Ayrıca, 5233 sayılı Kanun’un 6. maddesi devam eden zararların karşılanması hususuna ilişkin süreyi değil, genel olarak terör eyleminin meydana gelmesinden itibaren başvuru süresini düzenlediği için, 5233 sayılı Kanun’un yürürlük tarihinden önce meydana gelen ve davalı idarenin değerlendirme yaptığı tarihte halen devam eden zararlar bakımından başvuru tarihinin nereden başlatılacağı belirlenemeyeceğinden, ilgililerin idareye her zaman başvurarak zararlarının tazminini isteyebilecekleri kuşkusuzdur.

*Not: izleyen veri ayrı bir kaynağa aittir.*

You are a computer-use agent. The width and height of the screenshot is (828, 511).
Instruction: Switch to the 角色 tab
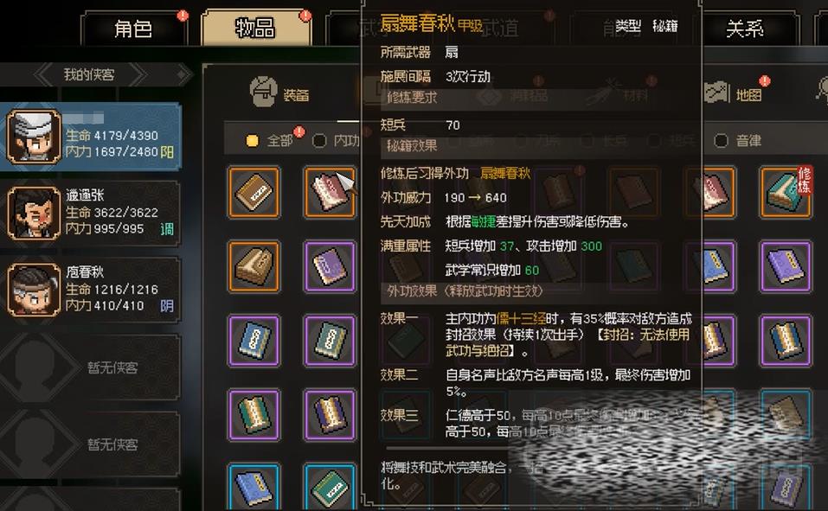(133, 29)
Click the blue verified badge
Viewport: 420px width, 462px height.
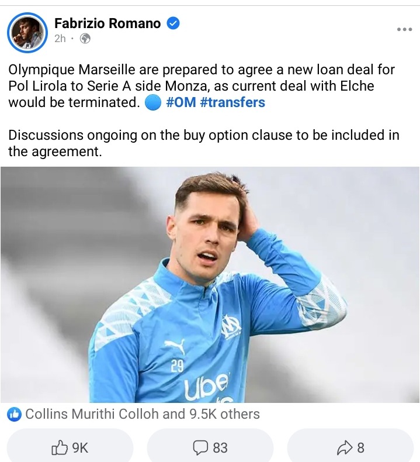coord(173,23)
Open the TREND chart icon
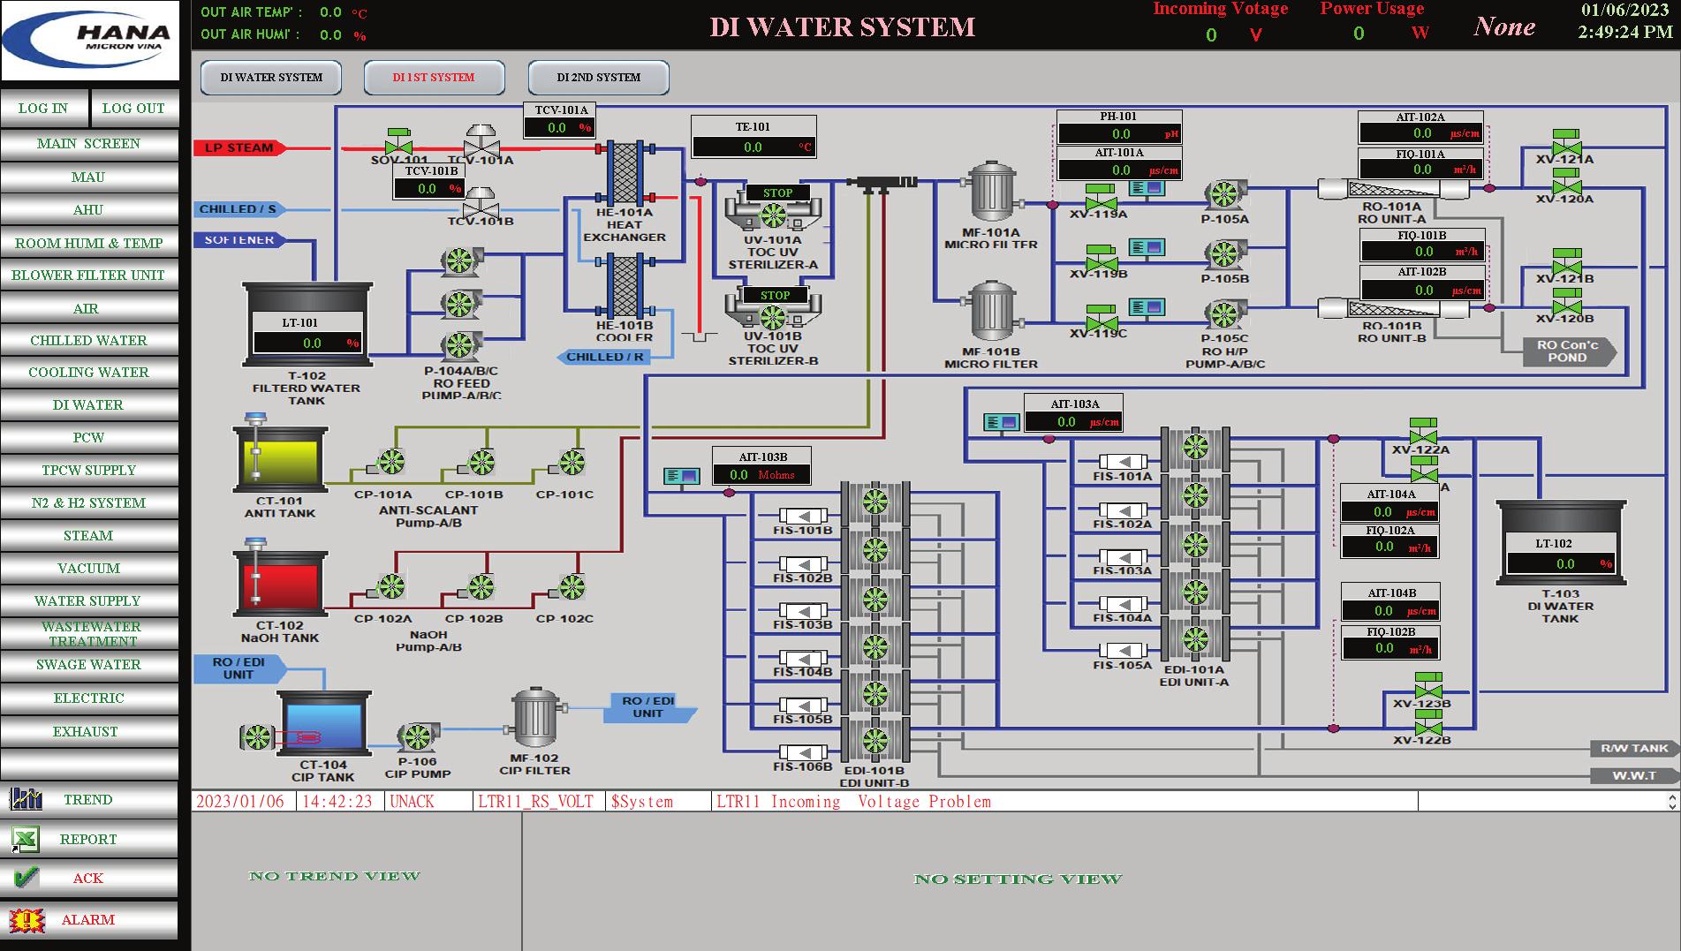Image resolution: width=1681 pixels, height=951 pixels. (x=27, y=799)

Açıklanan nedenlerle, davacının karar düzeltme isteminin kabulü ile İdare Mahkemesi kararının, Mahkemece; Dairemizin 15/06/2021 tarih ve E:2020/3413, K:2021/3340 sayılı açıklamalı karar düzeltme ret ve 16/10/2019 tarih ve E:2019/1456 K:2019/6795 sayılı bozma kararlarındaki hususlar dikkate alınarak yapılacak araştırmanın sonuçlarının, yukarıda belirtilen açıklamalar doğrultusunda değerlendirilmesi ve nihayetinde tazmini öngörülen zarar döneminde 5233 sayılı Kanun kapsamında davacının mal varlığına ulaşamama zararının bulunup bulunmadığı da araştırılarak (bu anlamda kadastro çalışması tamamlanan yerlerde davacı lehine tespit edilen taşınmazlar varsa tapu kayıtlarının araştırılması, tapu kayıtlarının ibraz edilemediği durumda zilyetlik iddiaları ile kadastro tespiti arasındaki farklılığın nereden kaynaklandığının sorgulanması ve taşınmazlar için mükerrer ödemeye neden olunmayacak gerekli tedbirlerin alınması suretiyle) bir karar verilmesi gerektiği gerekçesiyle bozulması oyuyla Daire kararına katılmıyorum.